§ **ASSIGNMENT**:
Recreate the listing that follows line for line, without pictures.

§ **THE DATA**:
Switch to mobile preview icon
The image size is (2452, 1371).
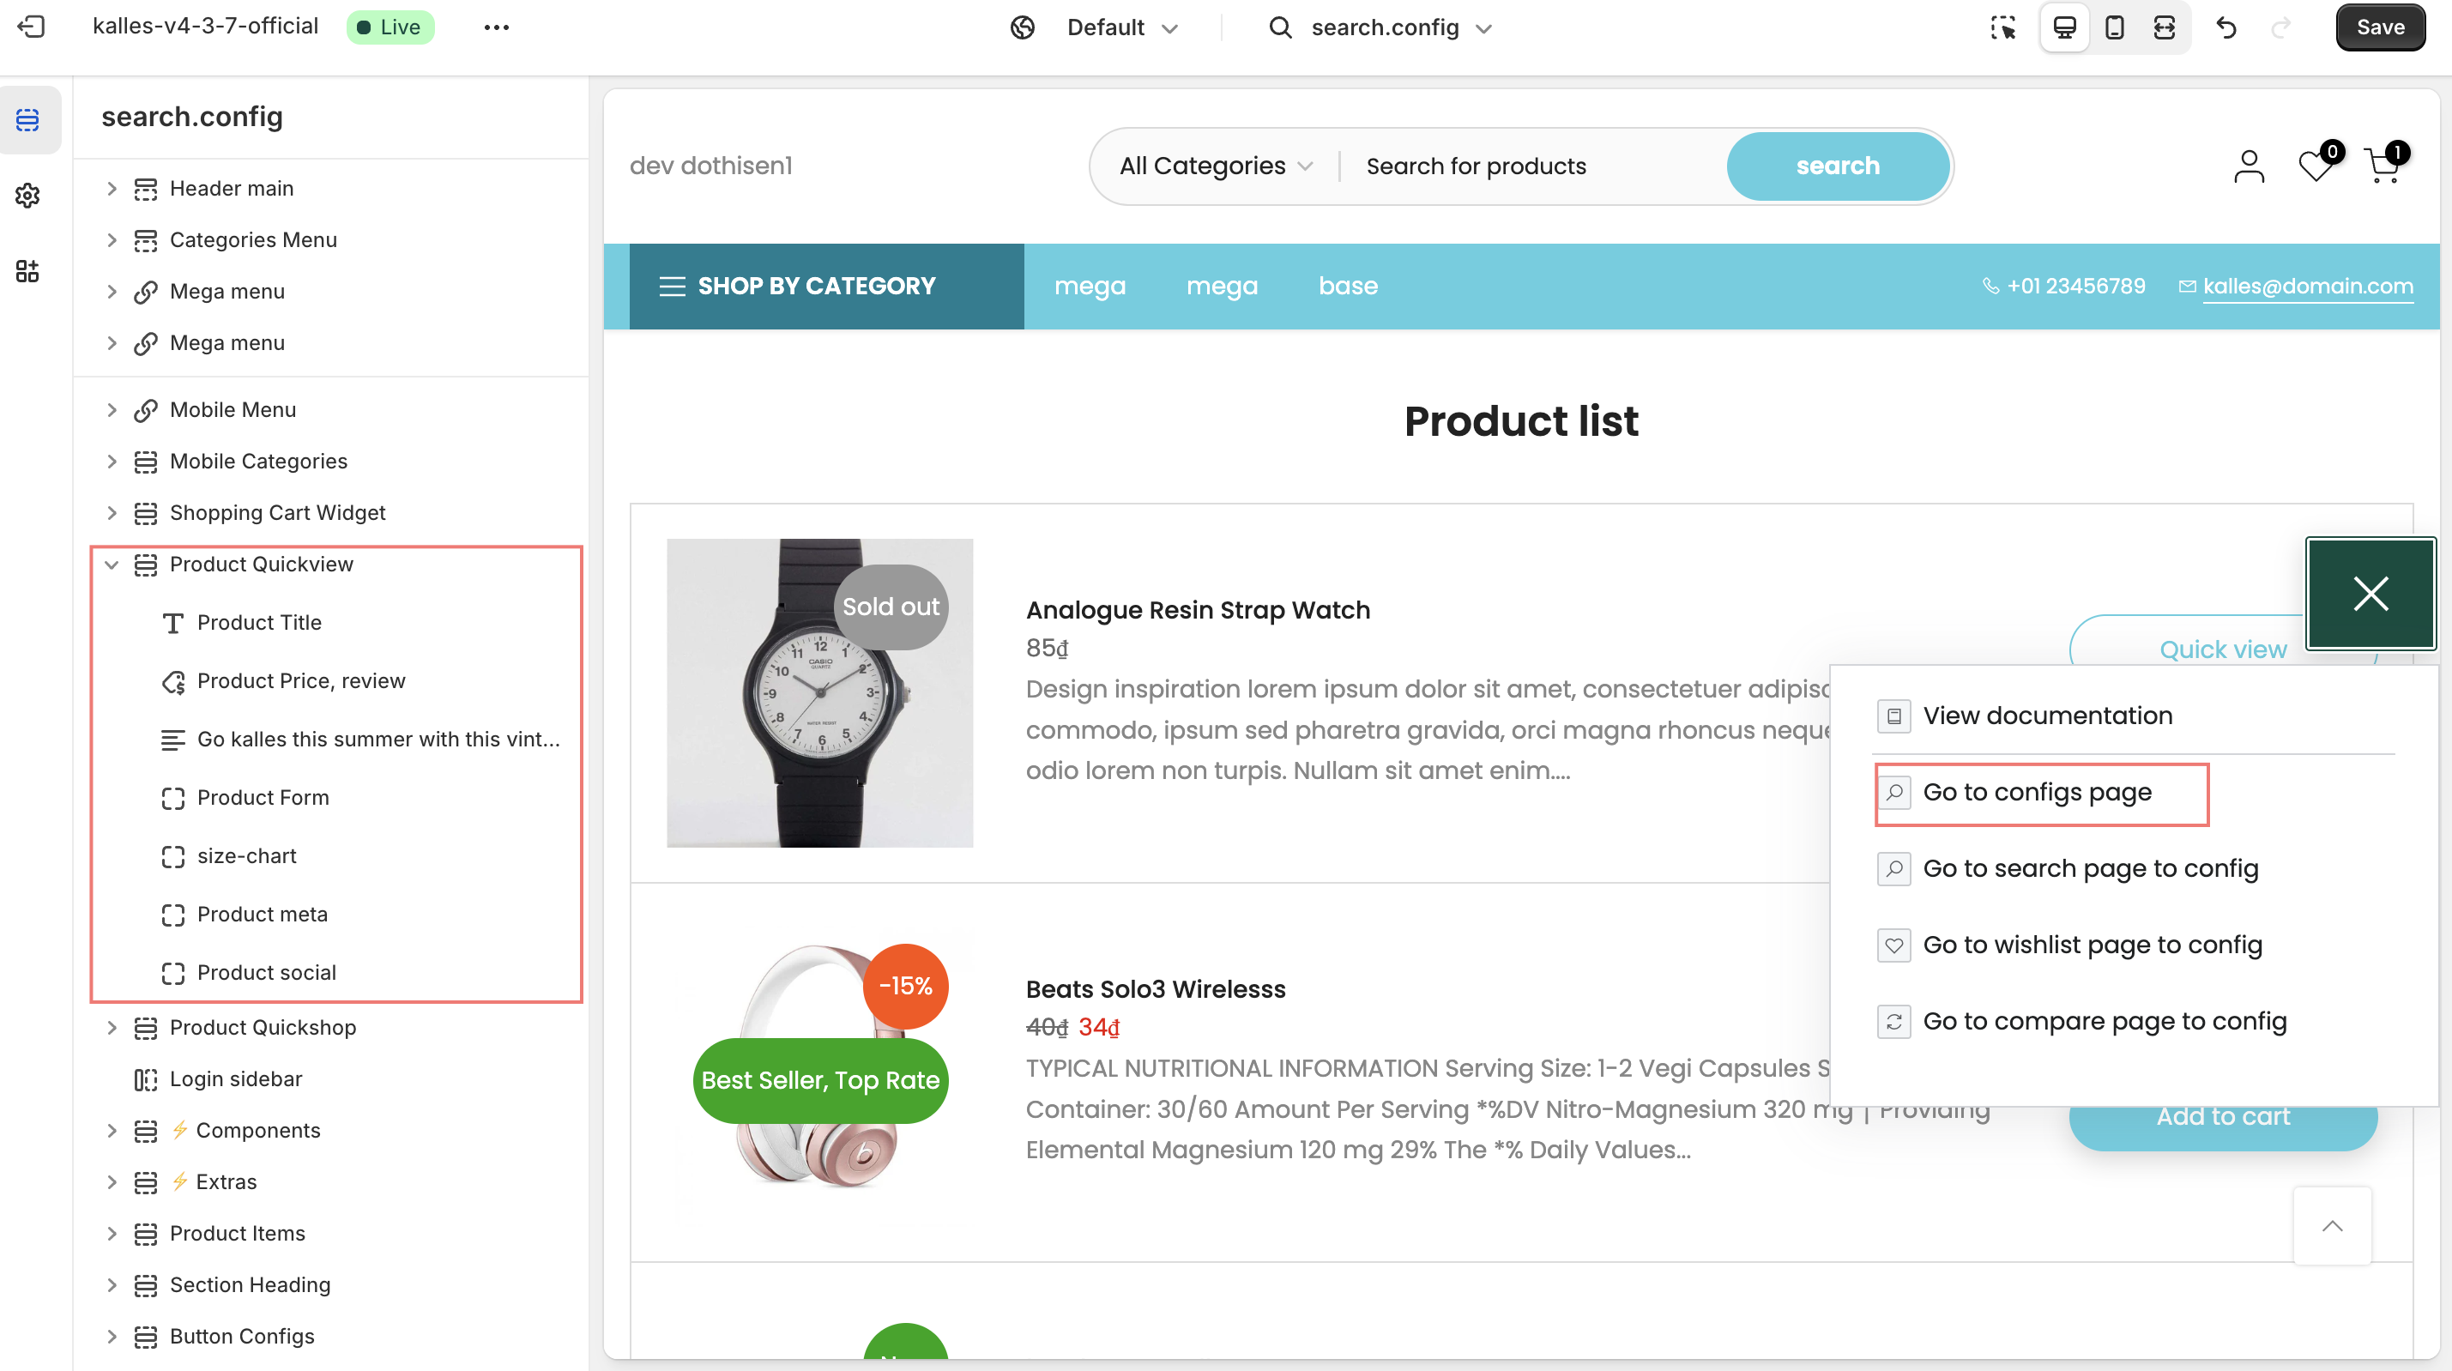[x=2114, y=28]
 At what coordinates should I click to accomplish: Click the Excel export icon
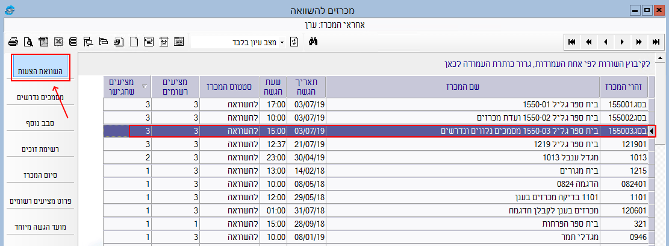pos(58,42)

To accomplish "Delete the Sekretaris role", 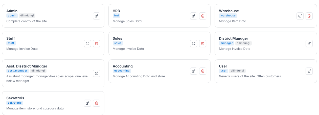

§ **OUTPUT BELOW**:
Switch to mobile preview icon
The image size is (2452, 1371).
[x=2114, y=28]
 At what coordinates should I click to accomplish: Click the Excel export icon
pos(58,42)

To accomplish "Delete the Sekretaris role", 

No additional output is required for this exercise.